— start Material provided —
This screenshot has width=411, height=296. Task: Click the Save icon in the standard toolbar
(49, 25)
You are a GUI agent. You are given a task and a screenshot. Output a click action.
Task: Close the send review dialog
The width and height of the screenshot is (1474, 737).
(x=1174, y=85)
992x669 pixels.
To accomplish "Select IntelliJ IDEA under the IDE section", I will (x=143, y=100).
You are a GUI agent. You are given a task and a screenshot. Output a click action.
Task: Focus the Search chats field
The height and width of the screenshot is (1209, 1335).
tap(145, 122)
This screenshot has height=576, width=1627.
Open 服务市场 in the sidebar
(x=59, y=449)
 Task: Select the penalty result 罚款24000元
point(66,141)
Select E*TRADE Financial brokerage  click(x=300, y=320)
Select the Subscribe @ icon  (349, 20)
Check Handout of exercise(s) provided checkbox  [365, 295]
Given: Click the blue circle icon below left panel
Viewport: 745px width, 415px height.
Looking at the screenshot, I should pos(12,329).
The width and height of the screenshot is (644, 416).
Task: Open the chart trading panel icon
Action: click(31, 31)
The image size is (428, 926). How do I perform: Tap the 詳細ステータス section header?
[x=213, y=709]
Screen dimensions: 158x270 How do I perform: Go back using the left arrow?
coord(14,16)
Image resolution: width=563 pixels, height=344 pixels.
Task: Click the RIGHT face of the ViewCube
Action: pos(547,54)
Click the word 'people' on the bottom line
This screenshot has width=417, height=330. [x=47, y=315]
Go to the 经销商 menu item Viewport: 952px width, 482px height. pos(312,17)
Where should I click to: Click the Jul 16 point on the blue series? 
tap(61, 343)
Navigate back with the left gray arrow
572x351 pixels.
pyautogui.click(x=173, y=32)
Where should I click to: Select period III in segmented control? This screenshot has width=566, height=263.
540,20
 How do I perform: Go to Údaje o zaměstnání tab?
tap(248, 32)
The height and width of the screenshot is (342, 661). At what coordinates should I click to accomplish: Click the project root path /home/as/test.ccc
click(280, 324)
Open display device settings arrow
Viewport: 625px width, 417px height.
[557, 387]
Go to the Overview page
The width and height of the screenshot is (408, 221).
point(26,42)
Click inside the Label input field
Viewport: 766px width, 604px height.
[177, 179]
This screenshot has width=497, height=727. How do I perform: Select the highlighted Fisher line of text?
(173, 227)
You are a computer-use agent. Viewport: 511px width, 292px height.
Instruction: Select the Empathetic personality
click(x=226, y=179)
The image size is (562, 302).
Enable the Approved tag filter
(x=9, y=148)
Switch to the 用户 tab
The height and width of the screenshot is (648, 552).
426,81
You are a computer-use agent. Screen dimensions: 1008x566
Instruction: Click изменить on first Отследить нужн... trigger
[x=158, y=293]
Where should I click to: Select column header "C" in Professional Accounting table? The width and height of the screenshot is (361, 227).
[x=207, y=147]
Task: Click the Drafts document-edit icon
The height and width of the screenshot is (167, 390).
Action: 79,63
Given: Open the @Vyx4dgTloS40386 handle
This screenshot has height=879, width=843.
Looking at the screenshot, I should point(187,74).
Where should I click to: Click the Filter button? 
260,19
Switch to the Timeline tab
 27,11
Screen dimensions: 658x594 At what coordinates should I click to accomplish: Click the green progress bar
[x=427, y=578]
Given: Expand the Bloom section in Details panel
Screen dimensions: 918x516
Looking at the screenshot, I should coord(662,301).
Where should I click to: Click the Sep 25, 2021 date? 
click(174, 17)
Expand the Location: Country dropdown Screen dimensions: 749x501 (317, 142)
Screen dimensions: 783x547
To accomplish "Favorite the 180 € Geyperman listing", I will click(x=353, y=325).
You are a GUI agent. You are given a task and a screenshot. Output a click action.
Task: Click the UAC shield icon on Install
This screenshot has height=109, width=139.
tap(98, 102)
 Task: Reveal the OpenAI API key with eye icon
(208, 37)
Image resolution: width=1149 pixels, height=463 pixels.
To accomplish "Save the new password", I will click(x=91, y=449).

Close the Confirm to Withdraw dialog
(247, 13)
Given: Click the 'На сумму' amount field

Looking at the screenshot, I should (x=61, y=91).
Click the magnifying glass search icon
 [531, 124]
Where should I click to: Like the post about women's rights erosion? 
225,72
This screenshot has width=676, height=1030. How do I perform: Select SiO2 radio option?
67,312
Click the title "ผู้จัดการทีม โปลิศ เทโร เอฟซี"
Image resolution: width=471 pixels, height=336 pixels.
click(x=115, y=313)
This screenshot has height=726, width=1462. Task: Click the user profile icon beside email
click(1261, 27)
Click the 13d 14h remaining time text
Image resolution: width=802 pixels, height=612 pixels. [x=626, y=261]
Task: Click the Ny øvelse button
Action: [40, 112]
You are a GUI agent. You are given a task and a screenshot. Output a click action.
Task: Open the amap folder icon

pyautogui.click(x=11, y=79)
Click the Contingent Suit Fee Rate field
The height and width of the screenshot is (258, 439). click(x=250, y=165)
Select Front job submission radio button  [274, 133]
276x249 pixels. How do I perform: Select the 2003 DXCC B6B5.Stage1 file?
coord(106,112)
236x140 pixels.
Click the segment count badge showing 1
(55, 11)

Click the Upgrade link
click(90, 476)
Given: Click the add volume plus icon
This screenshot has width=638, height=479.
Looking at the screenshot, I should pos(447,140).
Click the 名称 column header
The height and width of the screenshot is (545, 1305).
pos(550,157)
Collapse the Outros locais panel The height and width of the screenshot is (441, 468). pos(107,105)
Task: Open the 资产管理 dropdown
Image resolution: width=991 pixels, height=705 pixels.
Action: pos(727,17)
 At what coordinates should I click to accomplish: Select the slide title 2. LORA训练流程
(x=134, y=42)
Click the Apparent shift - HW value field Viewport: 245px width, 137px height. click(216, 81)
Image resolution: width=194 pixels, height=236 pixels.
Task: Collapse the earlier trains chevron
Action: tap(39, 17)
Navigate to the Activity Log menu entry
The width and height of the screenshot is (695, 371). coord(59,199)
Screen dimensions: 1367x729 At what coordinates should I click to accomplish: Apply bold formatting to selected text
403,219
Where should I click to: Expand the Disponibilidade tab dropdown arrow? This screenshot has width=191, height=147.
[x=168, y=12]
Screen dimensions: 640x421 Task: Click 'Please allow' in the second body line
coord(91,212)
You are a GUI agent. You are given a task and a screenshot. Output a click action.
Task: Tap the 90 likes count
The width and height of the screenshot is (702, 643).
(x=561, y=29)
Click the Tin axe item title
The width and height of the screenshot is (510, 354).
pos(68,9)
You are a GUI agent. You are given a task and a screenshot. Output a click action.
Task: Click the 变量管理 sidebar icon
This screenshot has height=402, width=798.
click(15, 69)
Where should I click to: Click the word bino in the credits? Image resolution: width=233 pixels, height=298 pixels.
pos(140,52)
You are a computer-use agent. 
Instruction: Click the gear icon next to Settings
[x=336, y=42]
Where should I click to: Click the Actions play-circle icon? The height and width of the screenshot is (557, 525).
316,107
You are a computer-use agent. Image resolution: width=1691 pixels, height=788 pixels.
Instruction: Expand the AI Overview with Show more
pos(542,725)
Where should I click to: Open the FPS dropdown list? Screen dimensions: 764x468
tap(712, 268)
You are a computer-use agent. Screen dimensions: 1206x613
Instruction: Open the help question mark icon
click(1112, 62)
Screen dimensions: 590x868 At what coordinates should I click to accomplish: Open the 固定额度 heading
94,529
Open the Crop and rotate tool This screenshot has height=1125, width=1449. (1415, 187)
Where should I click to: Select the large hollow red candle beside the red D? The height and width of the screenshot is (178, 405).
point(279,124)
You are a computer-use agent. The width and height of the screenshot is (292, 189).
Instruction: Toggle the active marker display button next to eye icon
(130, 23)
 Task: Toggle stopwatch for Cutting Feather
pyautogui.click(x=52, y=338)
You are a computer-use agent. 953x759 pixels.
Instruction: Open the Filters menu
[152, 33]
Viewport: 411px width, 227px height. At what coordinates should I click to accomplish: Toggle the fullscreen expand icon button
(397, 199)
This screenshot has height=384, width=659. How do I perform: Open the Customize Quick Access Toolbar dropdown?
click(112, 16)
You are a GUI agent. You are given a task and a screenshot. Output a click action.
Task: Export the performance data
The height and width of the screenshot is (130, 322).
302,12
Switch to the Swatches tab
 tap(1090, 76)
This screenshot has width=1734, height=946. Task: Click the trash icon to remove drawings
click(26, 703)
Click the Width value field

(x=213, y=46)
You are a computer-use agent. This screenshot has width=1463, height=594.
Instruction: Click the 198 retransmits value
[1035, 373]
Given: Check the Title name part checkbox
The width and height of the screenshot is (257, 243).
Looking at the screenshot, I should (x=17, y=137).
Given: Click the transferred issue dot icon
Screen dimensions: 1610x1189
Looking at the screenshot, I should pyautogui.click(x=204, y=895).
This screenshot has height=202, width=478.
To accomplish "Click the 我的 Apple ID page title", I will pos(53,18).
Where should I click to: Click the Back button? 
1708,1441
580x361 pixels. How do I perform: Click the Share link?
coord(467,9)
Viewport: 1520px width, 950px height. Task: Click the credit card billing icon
— end Material provided —
* Exercise description *
Transcribe the lines above without changes, starting with the line containing "This screenshot has height=726, width=1462." and going on through the line containing "pos(550,157)".

* Full answer *
This screenshot has height=726, width=1462. Task: Click the user profile icon beside email
click(1261, 27)
Click the 13d 14h remaining time text
Image resolution: width=802 pixels, height=612 pixels. [x=626, y=261]
Task: Click the Ny øvelse button
Action: [40, 112]
You are a GUI agent. You are given a task and a screenshot. Output a click action.
Task: Open the amap folder icon

pyautogui.click(x=11, y=79)
Click the Contingent Suit Fee Rate field
The height and width of the screenshot is (258, 439). click(x=250, y=165)
Select Front job submission radio button  [274, 133]
276x249 pixels. How do I perform: Select the 2003 DXCC B6B5.Stage1 file?
coord(106,112)
236x140 pixels.
Click the segment count badge showing 1
(55, 11)

Click the Upgrade link
click(90, 476)
Given: Click the add volume plus icon
This screenshot has width=638, height=479.
Looking at the screenshot, I should pos(447,140).
Click the 名称 column header
The height and width of the screenshot is (545, 1305).
pos(550,157)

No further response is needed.